BENEFITING: Amyotrophic Lateral Sclerosis Association
EVENT DATE: Mar 19, 2017
On March 17th The ALS Association Orange County Chapter will be participating in The Los Angeles Marathon, in an effort to raise awarness and funds for ALS research.
For the past 19 years we have selected a person diagnosised with ALS to be pushed the entire 26.2 miles, showing the world that ALS will not stop us from living and achieving the seemingly impossible.
This year's marathoner is Eryn Blythe. Eryn is 39 years old, and when she was 6 months pregnant with her second child, she began to notice slight weakness in her left hand. She first thought it was something benign and pregnancy related. Luckily, her doctors recognized some of the symptoms, and began their diagnosis. In March 2014, one month prior to her baby being born, she was asked to come in to see her OB the following day. While waiting for the doctor, all of the lights in the building went out except for the one spotlight in her exam room. Sitting there in the almost dark, with her husband at her side, in a cold hospital gown, she was told that her baby was healthy and strong, but that she would most likely not be there to see either of her children start school, let alone finish it.
Every 90 minutes someone is diagnosed with amyotrophic lateral sclerosis (ALS), a progressive neurodegenerative disorder. ALS, also known as Lou Gehrig's disease, Charcot's disease, and motor neuron disease (MND), attacks certain cells in the brain and spinal cord needed to keep our muscles moving.

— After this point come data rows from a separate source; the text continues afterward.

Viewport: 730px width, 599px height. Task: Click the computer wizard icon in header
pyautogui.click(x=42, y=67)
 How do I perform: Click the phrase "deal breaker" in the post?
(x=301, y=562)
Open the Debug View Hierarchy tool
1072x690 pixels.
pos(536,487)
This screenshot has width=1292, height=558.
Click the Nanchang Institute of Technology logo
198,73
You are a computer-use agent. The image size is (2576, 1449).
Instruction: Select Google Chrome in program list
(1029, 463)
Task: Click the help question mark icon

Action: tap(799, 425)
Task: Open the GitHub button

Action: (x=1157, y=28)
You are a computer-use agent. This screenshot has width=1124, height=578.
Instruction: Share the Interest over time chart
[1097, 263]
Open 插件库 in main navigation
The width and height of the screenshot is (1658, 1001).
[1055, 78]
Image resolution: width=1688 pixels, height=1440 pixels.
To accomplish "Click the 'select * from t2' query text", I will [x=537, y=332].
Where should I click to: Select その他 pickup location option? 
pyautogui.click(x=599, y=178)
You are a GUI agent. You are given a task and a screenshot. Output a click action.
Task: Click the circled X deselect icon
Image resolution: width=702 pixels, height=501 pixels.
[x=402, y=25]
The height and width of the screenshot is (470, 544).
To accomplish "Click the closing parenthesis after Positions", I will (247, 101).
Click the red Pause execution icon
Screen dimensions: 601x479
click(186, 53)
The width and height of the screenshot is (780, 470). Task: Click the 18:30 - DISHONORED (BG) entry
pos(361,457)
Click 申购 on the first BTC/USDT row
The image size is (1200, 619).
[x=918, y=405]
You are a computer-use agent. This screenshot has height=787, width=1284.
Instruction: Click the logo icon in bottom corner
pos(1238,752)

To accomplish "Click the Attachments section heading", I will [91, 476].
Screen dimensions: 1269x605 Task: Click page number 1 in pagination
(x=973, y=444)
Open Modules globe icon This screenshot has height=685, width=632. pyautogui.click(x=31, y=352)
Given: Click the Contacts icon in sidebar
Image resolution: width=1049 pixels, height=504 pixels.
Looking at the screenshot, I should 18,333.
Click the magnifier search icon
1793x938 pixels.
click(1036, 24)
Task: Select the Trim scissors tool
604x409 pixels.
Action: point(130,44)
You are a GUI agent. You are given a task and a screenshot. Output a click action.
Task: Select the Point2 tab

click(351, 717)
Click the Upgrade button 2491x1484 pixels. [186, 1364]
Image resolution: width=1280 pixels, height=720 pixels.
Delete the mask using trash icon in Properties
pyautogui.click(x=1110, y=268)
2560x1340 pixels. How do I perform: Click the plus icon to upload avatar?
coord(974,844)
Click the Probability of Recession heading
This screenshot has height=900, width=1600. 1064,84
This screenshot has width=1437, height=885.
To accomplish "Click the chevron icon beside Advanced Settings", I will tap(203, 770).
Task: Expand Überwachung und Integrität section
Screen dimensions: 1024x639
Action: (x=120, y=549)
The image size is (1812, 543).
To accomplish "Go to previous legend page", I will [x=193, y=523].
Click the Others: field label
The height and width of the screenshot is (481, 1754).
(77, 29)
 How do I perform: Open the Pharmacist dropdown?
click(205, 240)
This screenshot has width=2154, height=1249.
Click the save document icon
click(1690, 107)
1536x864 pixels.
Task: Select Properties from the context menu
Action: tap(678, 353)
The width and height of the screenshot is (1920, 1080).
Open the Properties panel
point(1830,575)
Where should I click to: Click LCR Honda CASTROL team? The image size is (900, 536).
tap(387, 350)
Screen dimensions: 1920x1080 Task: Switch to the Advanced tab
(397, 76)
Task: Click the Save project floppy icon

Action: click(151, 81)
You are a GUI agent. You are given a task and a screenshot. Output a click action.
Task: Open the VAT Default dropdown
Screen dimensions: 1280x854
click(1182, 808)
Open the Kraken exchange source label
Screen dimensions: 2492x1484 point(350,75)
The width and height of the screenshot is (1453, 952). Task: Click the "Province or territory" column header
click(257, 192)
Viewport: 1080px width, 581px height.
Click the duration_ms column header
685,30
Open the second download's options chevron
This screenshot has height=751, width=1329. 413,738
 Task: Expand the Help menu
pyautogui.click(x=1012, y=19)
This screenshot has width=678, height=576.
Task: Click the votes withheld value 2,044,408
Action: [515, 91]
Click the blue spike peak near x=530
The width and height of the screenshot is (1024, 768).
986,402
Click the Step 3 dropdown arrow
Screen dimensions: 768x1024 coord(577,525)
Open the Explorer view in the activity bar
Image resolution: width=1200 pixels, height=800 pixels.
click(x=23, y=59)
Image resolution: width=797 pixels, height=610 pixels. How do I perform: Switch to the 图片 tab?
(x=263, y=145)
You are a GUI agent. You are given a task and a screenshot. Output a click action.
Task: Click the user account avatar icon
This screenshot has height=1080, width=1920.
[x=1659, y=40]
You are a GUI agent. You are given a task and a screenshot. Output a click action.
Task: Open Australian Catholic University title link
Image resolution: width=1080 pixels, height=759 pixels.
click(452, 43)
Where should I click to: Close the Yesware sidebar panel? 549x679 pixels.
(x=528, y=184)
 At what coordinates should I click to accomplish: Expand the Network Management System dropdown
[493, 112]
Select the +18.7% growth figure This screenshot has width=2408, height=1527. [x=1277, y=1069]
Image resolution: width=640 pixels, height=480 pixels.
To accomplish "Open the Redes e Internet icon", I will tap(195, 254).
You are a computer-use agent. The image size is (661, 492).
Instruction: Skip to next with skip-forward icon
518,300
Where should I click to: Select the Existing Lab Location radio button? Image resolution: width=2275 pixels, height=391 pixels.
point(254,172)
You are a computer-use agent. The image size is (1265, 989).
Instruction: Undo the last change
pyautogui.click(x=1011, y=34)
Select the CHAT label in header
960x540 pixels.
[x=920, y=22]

The senses, including hearing, sight, smell, taste, and touch, are not affected by ALS. Most people with ALS live 2-5 years after their first signs of disease. About 10% of people with ALS survive at least 10 years. This variable rate of disease progression makes prognosis difficult to predict and therapies challenging to develop.
Currently, there is only a single medicine for specifically treating ALS - riluzole. The drug, marketed by Sanofi-Aventis under the name Rilutek, extends survival by only about 2 to 3 months.
With your donation, you will not only support Eryn in this once in a liftime activity, but youll also be helping to create a world without ALS. Every penny raised will go directly to research. Together we can take steps towards a cure.